PROBLEM STATEMENT:
Please reproduce, exactly as given, the lines running from the start of the data to the line containing "Given: Click the Current Openings heading", inclusive, and omit the pictures.

[GIVEN INFORMATION Boundary: Start]

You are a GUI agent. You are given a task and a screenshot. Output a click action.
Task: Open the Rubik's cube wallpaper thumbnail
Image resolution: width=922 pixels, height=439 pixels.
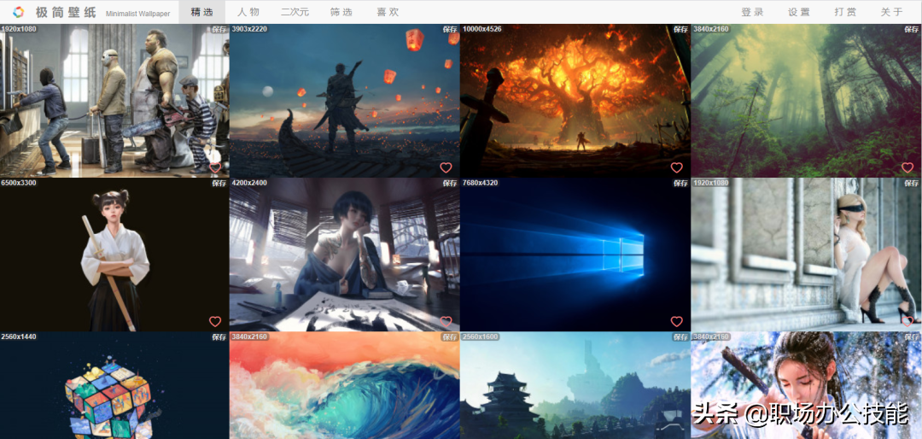[114, 385]
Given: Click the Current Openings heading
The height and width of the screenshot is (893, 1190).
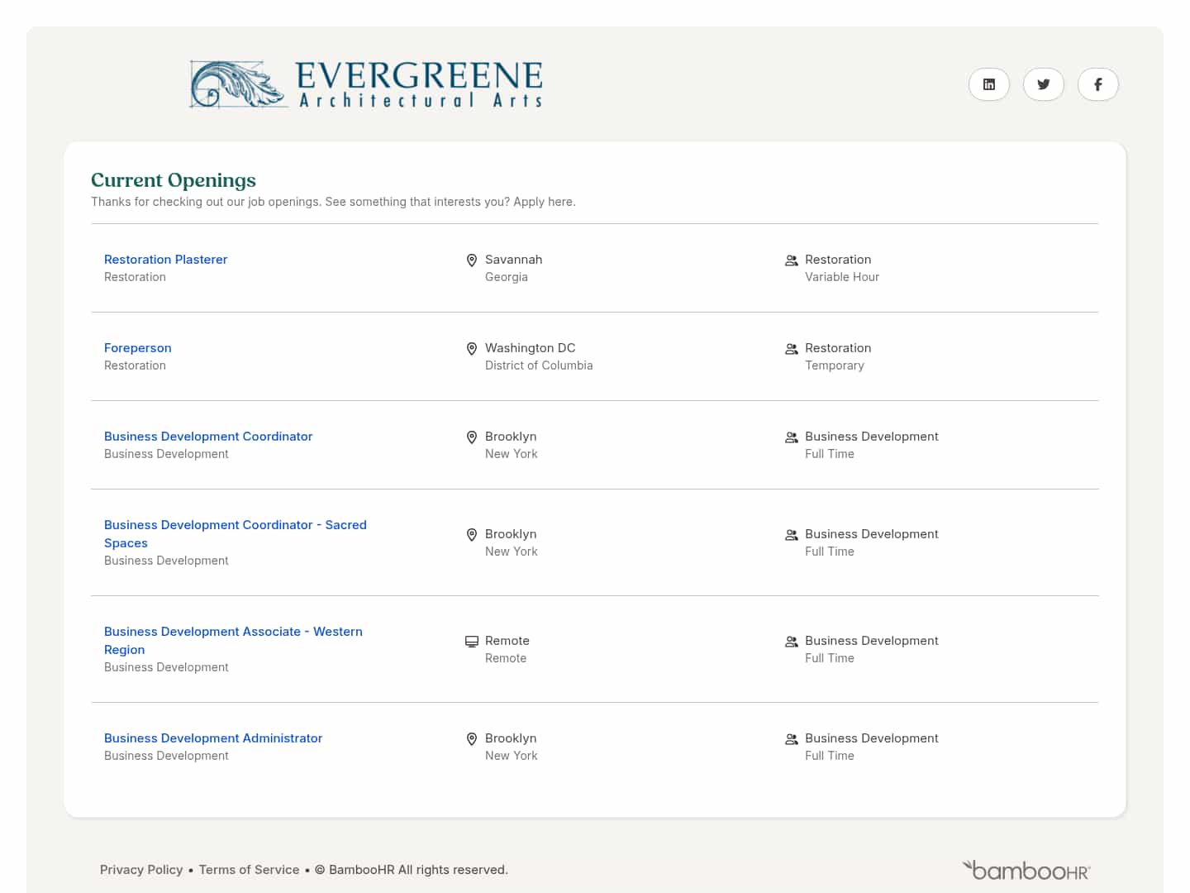Looking at the screenshot, I should (x=173, y=179).
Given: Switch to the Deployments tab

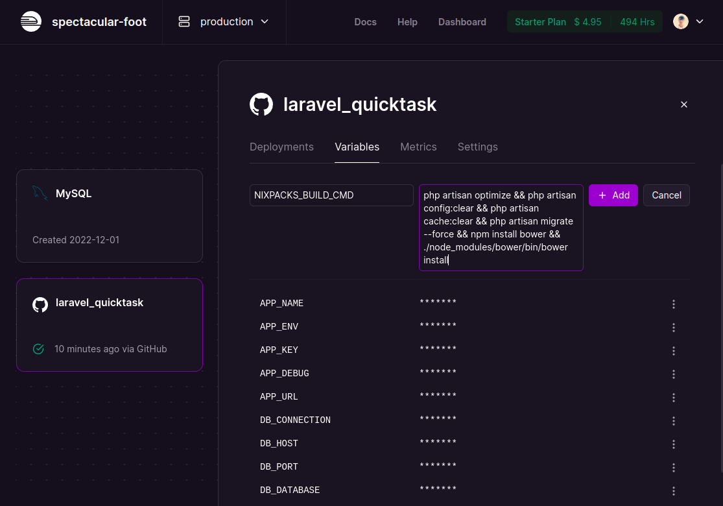Looking at the screenshot, I should click(281, 147).
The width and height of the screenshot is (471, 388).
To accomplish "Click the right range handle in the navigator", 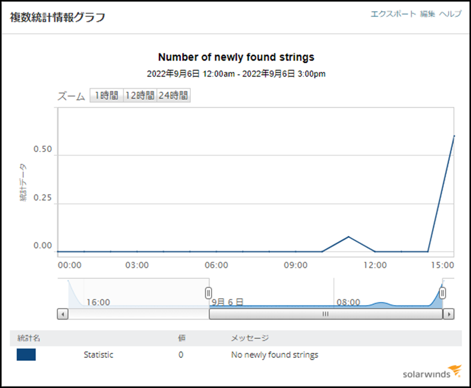I will point(442,293).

[GIVEN INFORMATION Boundary: End]

ANSWER FOR THIS EXERCISE:
You are a GUI agent. You are given a task and a screenshot. Output a click action.
Task: Open the Rubik's cube wallpaper thumbnail
Image resolution: width=922 pixels, height=439 pixels.
[114, 385]
Given: Click the Current Openings heading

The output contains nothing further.